▸ **Records to use**
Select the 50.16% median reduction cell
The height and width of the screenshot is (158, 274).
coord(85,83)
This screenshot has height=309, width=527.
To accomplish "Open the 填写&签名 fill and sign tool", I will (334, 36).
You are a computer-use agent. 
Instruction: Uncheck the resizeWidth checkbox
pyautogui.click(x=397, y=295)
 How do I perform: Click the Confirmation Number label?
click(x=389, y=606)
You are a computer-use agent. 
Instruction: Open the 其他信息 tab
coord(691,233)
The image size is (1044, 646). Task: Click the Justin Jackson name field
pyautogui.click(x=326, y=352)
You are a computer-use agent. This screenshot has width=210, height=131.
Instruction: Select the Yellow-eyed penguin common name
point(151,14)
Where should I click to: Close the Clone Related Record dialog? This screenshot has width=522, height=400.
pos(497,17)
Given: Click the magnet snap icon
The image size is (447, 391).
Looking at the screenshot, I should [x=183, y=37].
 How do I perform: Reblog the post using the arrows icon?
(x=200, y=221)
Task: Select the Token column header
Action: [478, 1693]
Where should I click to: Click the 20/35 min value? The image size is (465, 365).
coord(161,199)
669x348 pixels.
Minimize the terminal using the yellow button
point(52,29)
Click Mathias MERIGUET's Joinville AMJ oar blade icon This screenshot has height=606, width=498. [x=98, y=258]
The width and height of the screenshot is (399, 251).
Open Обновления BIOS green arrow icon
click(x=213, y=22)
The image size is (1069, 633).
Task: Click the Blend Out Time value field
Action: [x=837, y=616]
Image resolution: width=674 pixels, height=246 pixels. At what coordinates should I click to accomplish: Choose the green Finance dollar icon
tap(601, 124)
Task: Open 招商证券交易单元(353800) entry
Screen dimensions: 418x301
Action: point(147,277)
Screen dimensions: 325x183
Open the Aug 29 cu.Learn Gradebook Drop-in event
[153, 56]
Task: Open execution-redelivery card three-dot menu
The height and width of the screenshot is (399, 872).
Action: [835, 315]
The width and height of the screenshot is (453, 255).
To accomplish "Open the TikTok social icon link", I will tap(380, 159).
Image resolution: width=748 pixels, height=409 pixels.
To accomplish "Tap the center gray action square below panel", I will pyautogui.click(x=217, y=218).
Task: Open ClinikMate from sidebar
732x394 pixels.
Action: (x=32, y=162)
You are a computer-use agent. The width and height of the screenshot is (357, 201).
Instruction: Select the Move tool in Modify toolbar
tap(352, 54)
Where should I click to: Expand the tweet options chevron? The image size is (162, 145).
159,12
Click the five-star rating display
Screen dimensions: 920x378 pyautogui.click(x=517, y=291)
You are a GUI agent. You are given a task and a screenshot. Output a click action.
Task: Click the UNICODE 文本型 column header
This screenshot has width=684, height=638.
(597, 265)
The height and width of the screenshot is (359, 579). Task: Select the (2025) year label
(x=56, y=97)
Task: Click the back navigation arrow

▸ **About this task**
Would you repeat the lines from the one containing "Open the Aug" through the end of the data, exactly, with nothing before or after them?

▸ **Output for this exercise**
Open the Aug 29 cu.Learn Gradebook Drop-in event
[153, 56]
Task: Open execution-redelivery card three-dot menu
The height and width of the screenshot is (399, 872).
Action: [835, 315]
The width and height of the screenshot is (453, 255).
To accomplish "Open the TikTok social icon link", I will tap(380, 159).
Image resolution: width=748 pixels, height=409 pixels.
To accomplish "Tap the center gray action square below panel", I will pyautogui.click(x=217, y=218).
Task: Open ClinikMate from sidebar
732x394 pixels.
Action: (x=32, y=162)
You are a computer-use agent. The width and height of the screenshot is (357, 201).
Instruction: Select the Move tool in Modify toolbar
tap(352, 54)
Where should I click to: Expand the tweet options chevron? The image size is (162, 145).
159,12
Click the five-star rating display
Screen dimensions: 920x378 pyautogui.click(x=517, y=291)
You are a GUI agent. You are given a task and a screenshot. Output a click action.
Task: Click the UNICODE 文本型 column header
This screenshot has width=684, height=638.
(597, 265)
The height and width of the screenshot is (359, 579). Task: Select the (2025) year label
(x=56, y=97)
Task: Click the back navigation arrow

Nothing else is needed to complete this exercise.